**PROVIDED RECORDS:**
Content starts

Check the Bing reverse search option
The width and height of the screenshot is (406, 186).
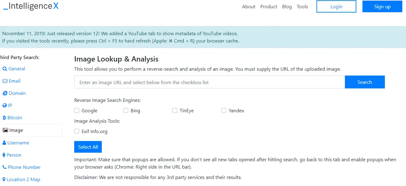click(x=126, y=110)
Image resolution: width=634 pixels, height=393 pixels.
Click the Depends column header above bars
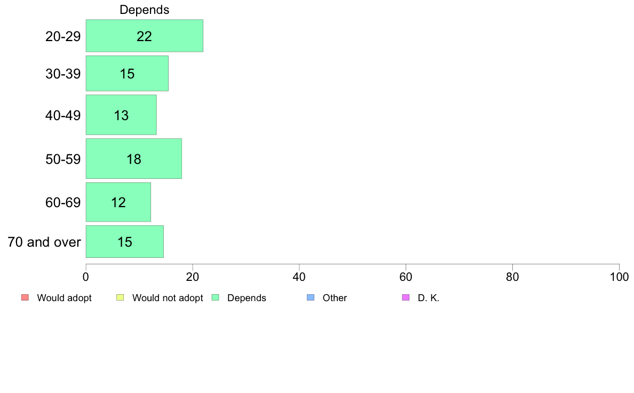click(144, 10)
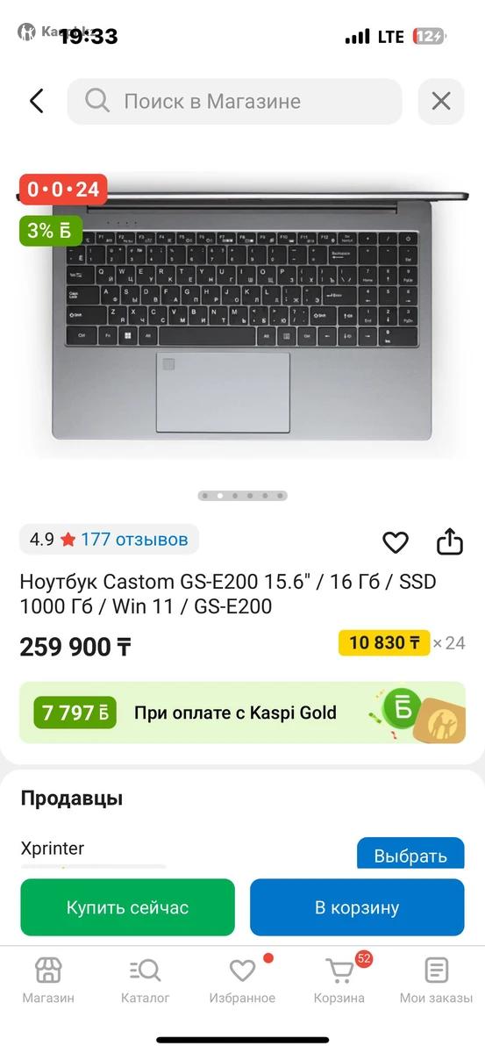
Task: Click the В корзину button
Action: click(357, 907)
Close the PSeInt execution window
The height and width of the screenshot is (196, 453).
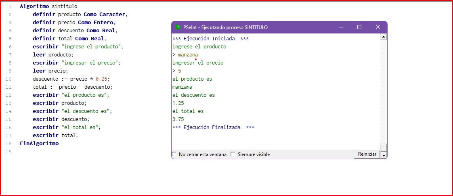click(378, 27)
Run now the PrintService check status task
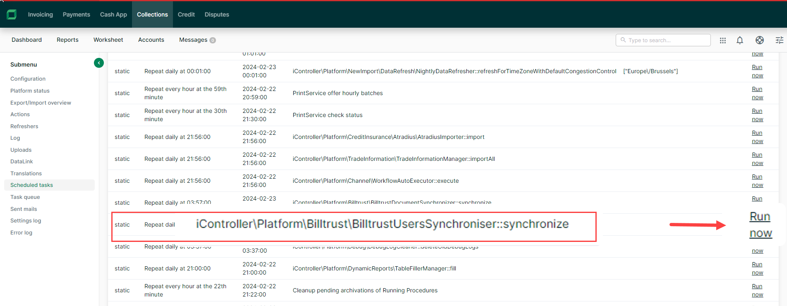Screen dimensions: 787x306 [x=757, y=115]
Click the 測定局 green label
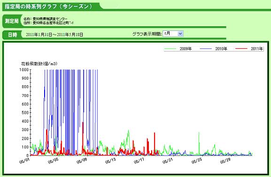This screenshot has height=177, width=271. pos(12,21)
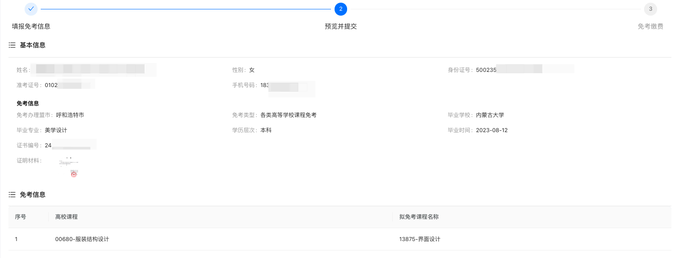Screen dimensions: 679x258
Task: Click the city value 呼和浩特市
Action: [x=70, y=115]
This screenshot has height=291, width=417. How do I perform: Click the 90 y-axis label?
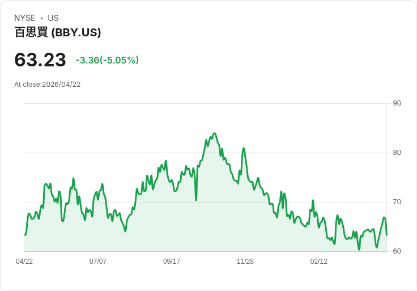click(397, 103)
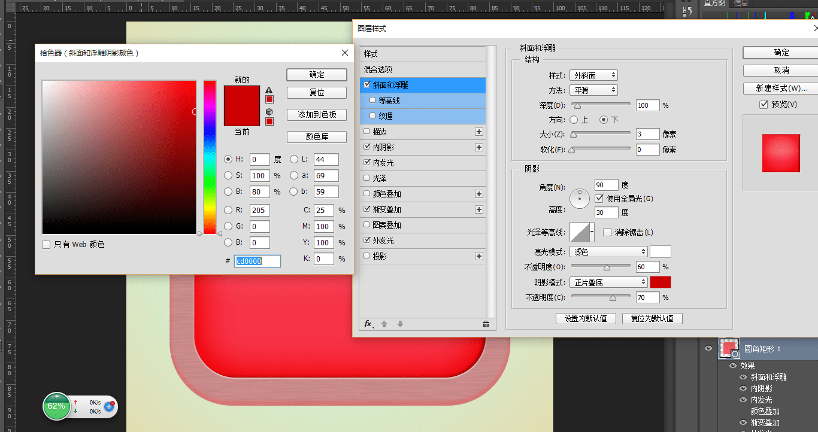Click the fx add-effect icon in Layer Style
The image size is (818, 432).
click(x=368, y=324)
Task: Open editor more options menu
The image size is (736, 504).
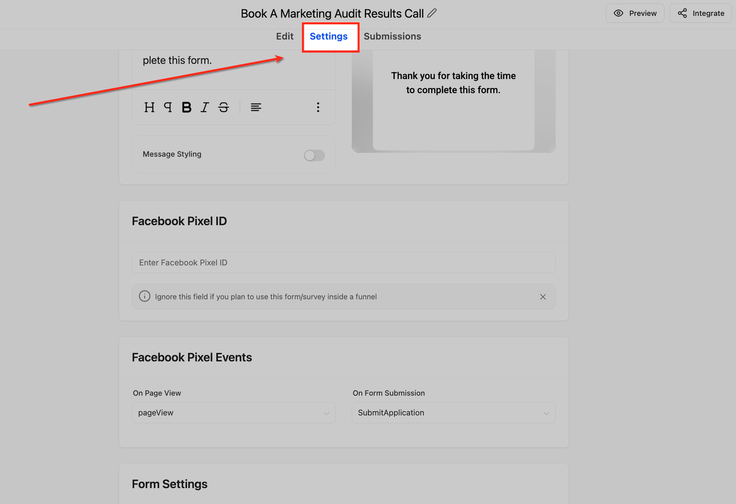Action: pyautogui.click(x=318, y=107)
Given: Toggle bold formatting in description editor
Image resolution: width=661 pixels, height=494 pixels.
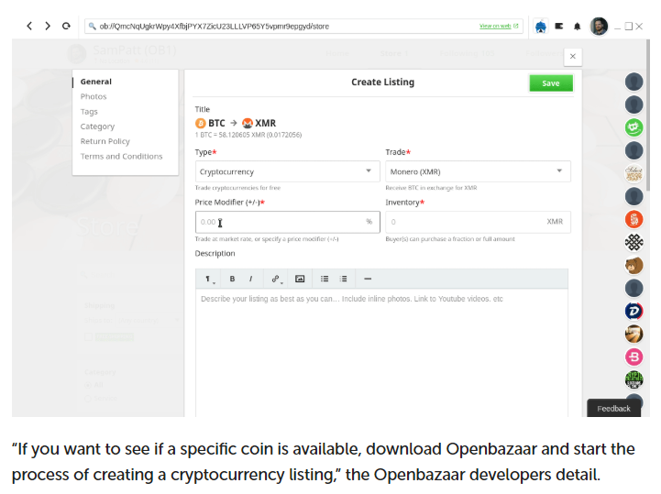Looking at the screenshot, I should [232, 279].
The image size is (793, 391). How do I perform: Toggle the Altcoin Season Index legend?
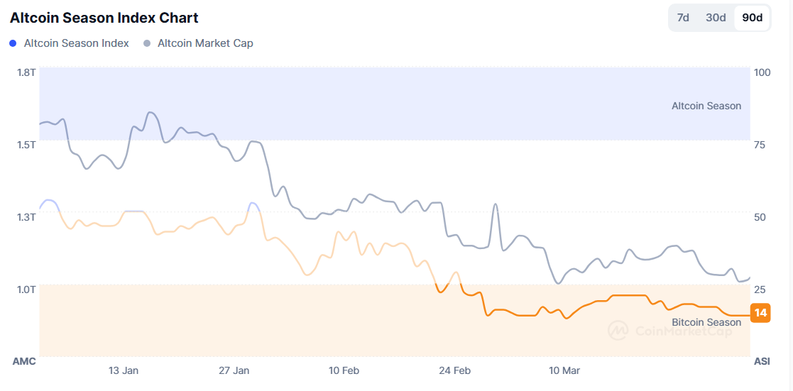77,43
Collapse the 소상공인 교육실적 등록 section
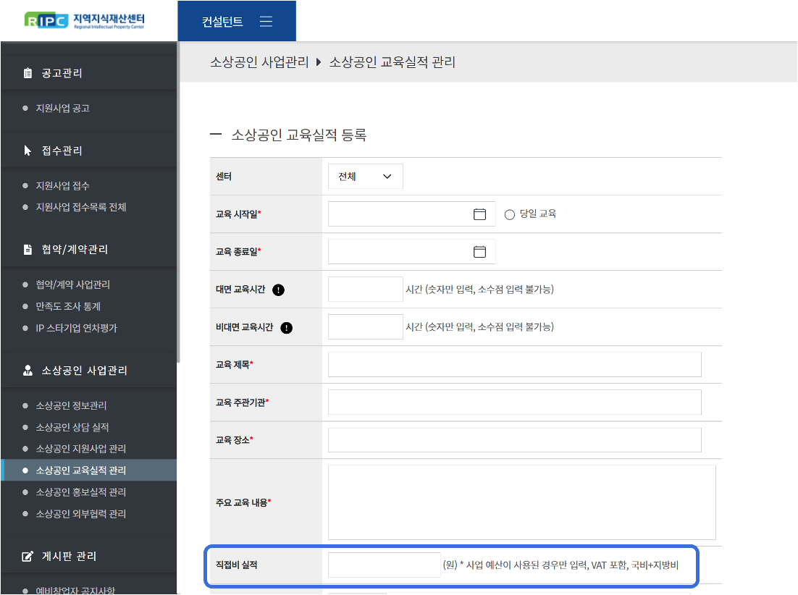The width and height of the screenshot is (798, 595). (214, 135)
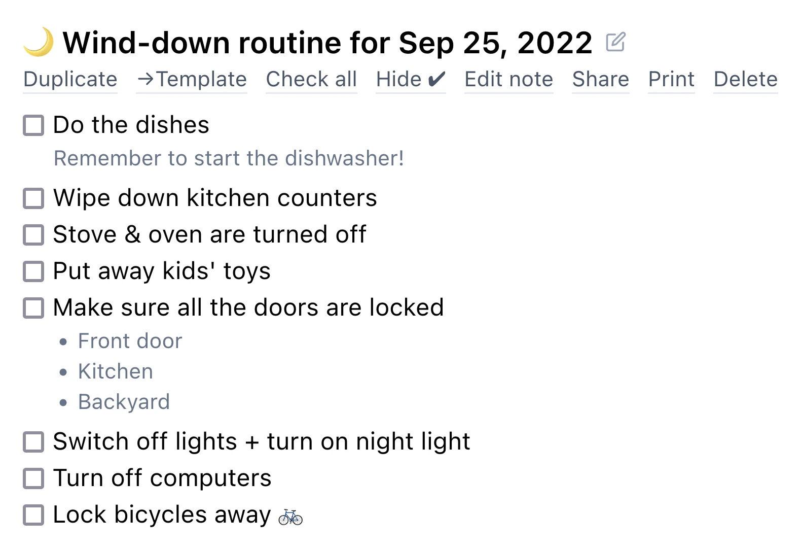Image resolution: width=801 pixels, height=549 pixels.
Task: Check off 'Lock bicycles away'
Action: coord(33,514)
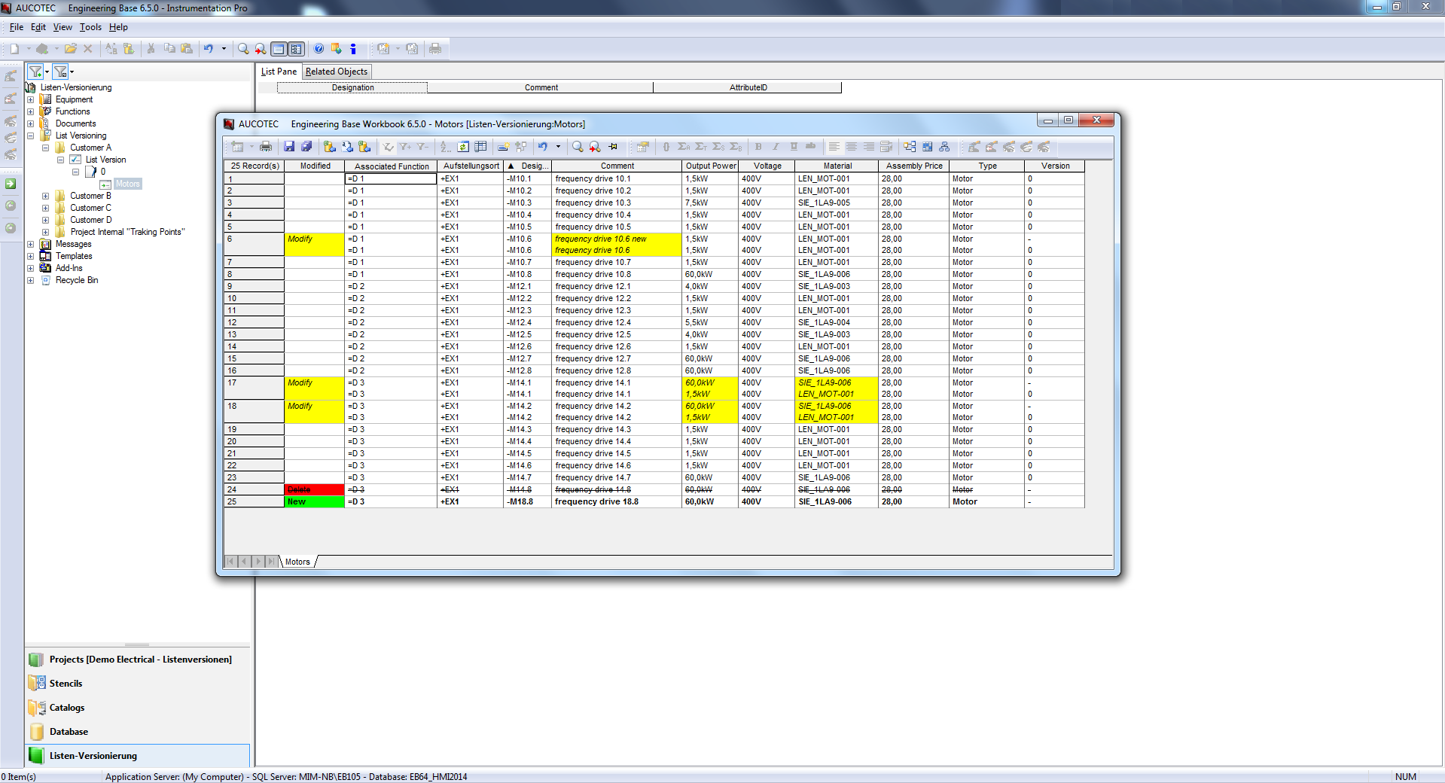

Content ends

**ASSIGNMENT:** Give back exactly, and solely, the section of the data above bounded by the line containing "The height and" and the line containing "Given: Toggle bold", both bounding lines included and pictures omitted.

**SOLUTION FOR THIS EXERCISE:**
The height and width of the screenshot is (196, 453).
click(378, 27)
Run now the PrintService check status task
Screen dimensions: 787x306 [x=757, y=115]
Click the 測定局 green label
This screenshot has height=177, width=271. pos(12,21)
Screen dimensions: 679x258
Task: Click the city value 呼和浩特市
Action: [x=70, y=115]
This screenshot has height=291, width=417. How do I perform: Click the 90 y-axis label?
click(397, 103)
Click the fx add-effect icon in Layer Style
The image size is (818, 432).
click(x=368, y=324)
Task: Open editor more options menu
The image size is (736, 504).
Action: pyautogui.click(x=318, y=107)
Given: Toggle bold formatting in description editor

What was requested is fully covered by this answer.